- Paolini: Die Weisheit des Feuers - cbj-Verlag
Die Schlacht auf den Brennenden Steppen haben die Rebellen gewonnen. Doch Eragon weiß, wie viel Glück er und sein Drache Saphira hatten und wie nah die Armee des bösen Königs Galbatorix dem Sieg gekommen war. Eragons Cousin Roran und das Eintreffen der von ihm befehligten Truppen halfen, den Ausgang der Schlacht zu verändern. Als Dank für Rorans Hilfe entschließt sich Eragon daher, seinem Cousin im Kampf gegen die Ra’zac beizustehen, die Rorans Verlobte Katrina verschleppt haben. Die Vernichtung der Ra’zac ist nicht die einzige Aufgabe, der sich Eragon stellen muss. Der Drachenreiter hat seinem Meister versprochen, ins Reich der Elfen zurückzukehren und dort seine Ausbildung abzuschließen. Doch die Varden unter der Führung Nasuadas können den Schutz durch Saphira und ihren Reiter nicht entbehren, weshalb Eragons Treueschwur zu Nasuada auf eine harte Probe gestellt wird.

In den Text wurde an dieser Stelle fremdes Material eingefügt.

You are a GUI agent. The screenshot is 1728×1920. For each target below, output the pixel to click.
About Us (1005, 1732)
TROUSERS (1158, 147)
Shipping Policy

Drittem Buch von Eragon soll vierter Band folgen
Für seinen dritten Band der Eragon-Reihe hat sich Christopher Paolini (geboren 1983) viel vorgenommen. So viele Details für die Handlung waren ihm eingefallen, dass er nicht, wie ursprünglich geplant, die Geschichte zu einem Ende bringen konnte. So machte er aus der als Trilogie angelegten Reihe kurzerhand eine Tetralogie. Doch ob wirklich nach dem vierten Band Schluss ist, weiß wahrscheinlich auch Paolini selbst nicht zu sagen. Zu wünschen wäre es, denn das Problem von „Die Weisheit des Feuers“ (der Originaltitel „Brisingr“ ergibt deutlich mehr Sinn, denn wie soll Feuer weise sein) ist nicht, dass der Autor zu viele Ideen hatte.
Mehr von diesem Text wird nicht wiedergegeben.